How can I turn photos of paper documents into a scanned document?
There are several ways to do that. Though all my suggeed ways have one problem they won't really flatten your picture. A more or less good picture would be still required.
One easy way is that you try the software ScanTailor (scantailor.org)
sudo apt-get install scantailor
It takes you through 6 steps to optimize your photos. At the last step you can select the option "Equalize illumination" this will give you a nice clean look!
Personally I usually just use GIMP. But you need some basic skills to reach your aim.
sudo apt-get install gimp
- crop the picture in the wanted way
- use the
Curvesoption to manipulate the color output in a way you want it...
Another nice little program is gscan2pdf, where you can also load photos and export them as PDF. There is is even a link to GIMP so you can improve the photo with the above described steps.
sudo apt-get install gscan2pdf
To generate a printable copy or a PDF from a camera photo of a document we have to manually convert quite a lot achieve an image similar to he output from a scanner. Most of these conversions can be done with Gimp.
Try to make the best you can original source image:
- Choose a bright light to reduce pixel noise, but to avoid reflexions, bleeding, or uneven light dispersion don't use a flash unless you have a studio flash equipment.
- If possible choose to light the source from at least two sides (top-bottom or right-left)
- Take the photo from a larger distance using a telephoto rather than a wide-angle lens.
- Use a tripod to avoid shaking artifacts.
- Point the camera orthogonal to the surface of the source.
- Include some space bordering the original source.
Consider desaturation to greyscale for better contrast and removal of coloured pixel artifacts.
Adjust brightness and contrast to make the presumably grey background white, and the black letters pitch black.
- This can quickly be done with the Gimp Colors > Levels tool where we can drag the black point (left) and the white point (right) or pick the black/white points with the color picker.
- Shadows on bent corners may no be removed without also removing parts of the text (see 6.)

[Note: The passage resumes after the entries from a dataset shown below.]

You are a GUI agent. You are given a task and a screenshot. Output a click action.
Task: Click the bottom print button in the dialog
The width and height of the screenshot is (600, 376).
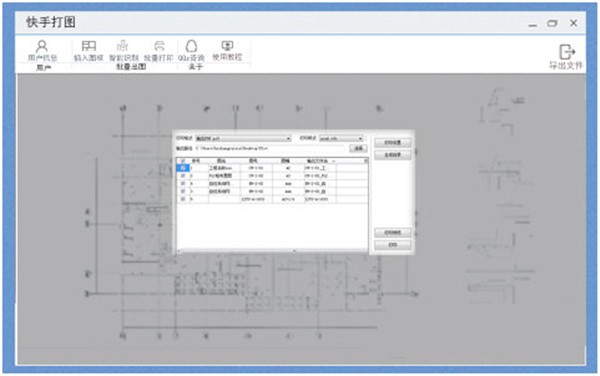click(393, 245)
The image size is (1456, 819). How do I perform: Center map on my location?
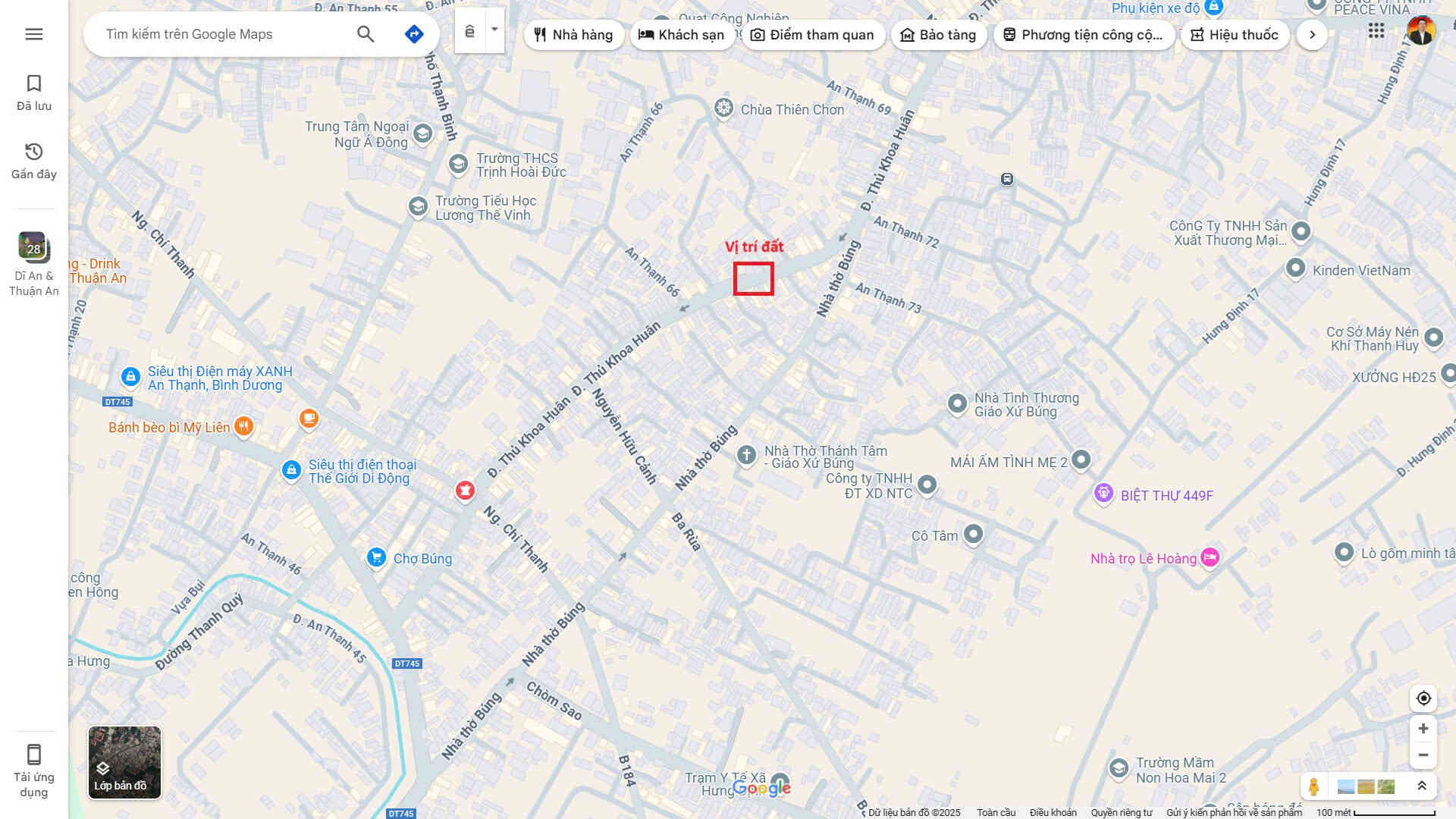click(1423, 698)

Remove cushion distortion?
Depending on our photo lens quality and the zoom level we had used we may have some cushion artifacts leading to bending of the document's outer borders. There are plugins to also remove these artifacts but we may find it quicker to choose a zoom level of our camera where they are minimal only. After cropping (5.) we may not even notice them any more. So removing cushion artifacts may only be needed in case our source image has a lot of straight lines in the outer parts.
Rotate and crop or perspective transform the image if needed.
Unlike a scanner our camera may not get the source in parallel to the image borders. The Gimp Rotate or Perspective tool will give us a visual feedback to be able to rotate or adjust the perspective of an image until the text lines are in parallel to the page.
Perspective Tool on the right side
Now we can select the document source with the rectangle select tool to crop the image inside of the document.
Remove unwanted shadows from bending, folds, or vignetting artifacts from the camera lens.
- These shadows are hard to remove and there is not a plugin or automatic filter to help us.
- We could in theory overlay a gradient fill to these regions but it may not lead to the expected results, hence may not be worth the time we would need.
The quickest method therefore is to simply use the eraser tool to remove all those ugly shadows outside of the text (which we should spare).
Depending on the camera resolution scaling up the image to a scanner image size will only increase the file size but will have no benefit on the image quality. Scaling down will remove details. Thererfore we should not scale the image but adjust the print size from the printer dialog (or below in 8.).
We can import our now nicely manually restored image to LibreOffice (Insert > Media) to
- Define its dimensions
- Export as PDF
- Print (for me printing from LibreOffice leads to a desired result much more often than anything else).
If you already have the image of the document, just download CamScanner app to your phone/tablet. It will allow you import the image, then will do a suggested crop and allow you to flatten as well as adjust colours/contrast etc. Only takes a minute.